Seems like your a very emotional person I would be too if I put myself in your situation. Good day or not

He has changed his mentality, and realizes that he now has responsibilities, and he's going to have a lot to take care of once he gets out. I'm not saying I want only nice comments, I'm more than willing to accept your opinion, don't leave comments like you are, unless you're willing to have them refuted.

According to what you wrote he has been up to nothing but trouble since you've meet him. So what exactly has he done to change his life? He's in prison!! If you don't want honesty you should have said nice comments only please.

I'm not dumb Adri. He's got plenty of people to comfort him, many of friends, supportive family. I've considered all of the possible ups and downs of this situation. He is a very classy guy, and has had some run in's with his responsibility in the past. He was going on a bad path, and he realizes it. As I say; Don't shun people for the mistakes they made, commend them for the corrections they're making.

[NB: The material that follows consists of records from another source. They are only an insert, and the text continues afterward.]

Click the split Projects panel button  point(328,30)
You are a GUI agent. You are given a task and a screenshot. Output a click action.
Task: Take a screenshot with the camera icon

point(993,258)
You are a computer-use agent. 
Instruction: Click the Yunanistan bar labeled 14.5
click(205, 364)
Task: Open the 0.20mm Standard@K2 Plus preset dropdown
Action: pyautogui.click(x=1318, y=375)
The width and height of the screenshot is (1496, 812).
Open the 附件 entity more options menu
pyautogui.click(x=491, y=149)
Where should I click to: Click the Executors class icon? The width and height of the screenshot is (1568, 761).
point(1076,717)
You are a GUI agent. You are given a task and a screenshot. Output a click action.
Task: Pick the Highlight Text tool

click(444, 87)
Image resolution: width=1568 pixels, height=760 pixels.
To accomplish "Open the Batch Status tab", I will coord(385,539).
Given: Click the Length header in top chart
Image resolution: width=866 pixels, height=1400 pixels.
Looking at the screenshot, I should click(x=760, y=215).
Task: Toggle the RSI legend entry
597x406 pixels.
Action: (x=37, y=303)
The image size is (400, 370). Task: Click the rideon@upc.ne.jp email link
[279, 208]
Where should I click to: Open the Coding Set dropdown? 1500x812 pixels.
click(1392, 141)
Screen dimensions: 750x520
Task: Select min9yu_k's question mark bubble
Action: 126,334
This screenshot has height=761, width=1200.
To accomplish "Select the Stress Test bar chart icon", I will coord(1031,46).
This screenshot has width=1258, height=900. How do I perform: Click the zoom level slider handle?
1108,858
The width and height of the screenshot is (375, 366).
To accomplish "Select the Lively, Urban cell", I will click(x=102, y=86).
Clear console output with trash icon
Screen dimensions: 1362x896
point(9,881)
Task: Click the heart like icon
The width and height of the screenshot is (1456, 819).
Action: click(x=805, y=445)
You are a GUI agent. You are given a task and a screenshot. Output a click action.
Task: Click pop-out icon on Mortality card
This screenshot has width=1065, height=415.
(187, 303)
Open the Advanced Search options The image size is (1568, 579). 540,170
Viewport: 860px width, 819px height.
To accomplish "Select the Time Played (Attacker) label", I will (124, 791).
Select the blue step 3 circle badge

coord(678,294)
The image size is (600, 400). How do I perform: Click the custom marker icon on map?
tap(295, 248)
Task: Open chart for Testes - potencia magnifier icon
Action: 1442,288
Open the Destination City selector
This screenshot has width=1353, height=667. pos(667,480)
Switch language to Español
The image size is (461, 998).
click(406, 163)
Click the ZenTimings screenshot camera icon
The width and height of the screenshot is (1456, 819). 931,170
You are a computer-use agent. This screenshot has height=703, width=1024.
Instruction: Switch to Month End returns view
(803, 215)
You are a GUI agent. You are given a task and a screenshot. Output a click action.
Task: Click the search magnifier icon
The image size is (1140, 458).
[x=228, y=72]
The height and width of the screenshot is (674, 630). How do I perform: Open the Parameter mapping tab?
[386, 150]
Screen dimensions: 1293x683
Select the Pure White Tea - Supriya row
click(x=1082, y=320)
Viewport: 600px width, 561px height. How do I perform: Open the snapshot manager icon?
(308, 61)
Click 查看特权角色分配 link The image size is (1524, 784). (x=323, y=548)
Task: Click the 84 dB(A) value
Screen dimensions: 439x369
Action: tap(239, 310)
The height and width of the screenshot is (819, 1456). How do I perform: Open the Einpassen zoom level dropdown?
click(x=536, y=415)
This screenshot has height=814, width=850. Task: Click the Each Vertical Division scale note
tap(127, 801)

I know exactly how you feel - my boyfriend is 27 and I'm 17 crazy huh? But seriously go with your heart and don't listen to the mugs that tell you it's not love... my boyfriends been in and out of rehab for everything and anything. He's 9 months clean and I can't tell you how much I love him. He is the one and we are together despite losing family and friends over it. We've stood by each other through the hard times. He is still in rehab, I miss him everyday and can not wait until we are together again. Keep going

He doesn't sound like a very classy or responsible guy. Also keep in mind he's locked up with nobody to comfort him besides you so don't be surprised if it's all just a game.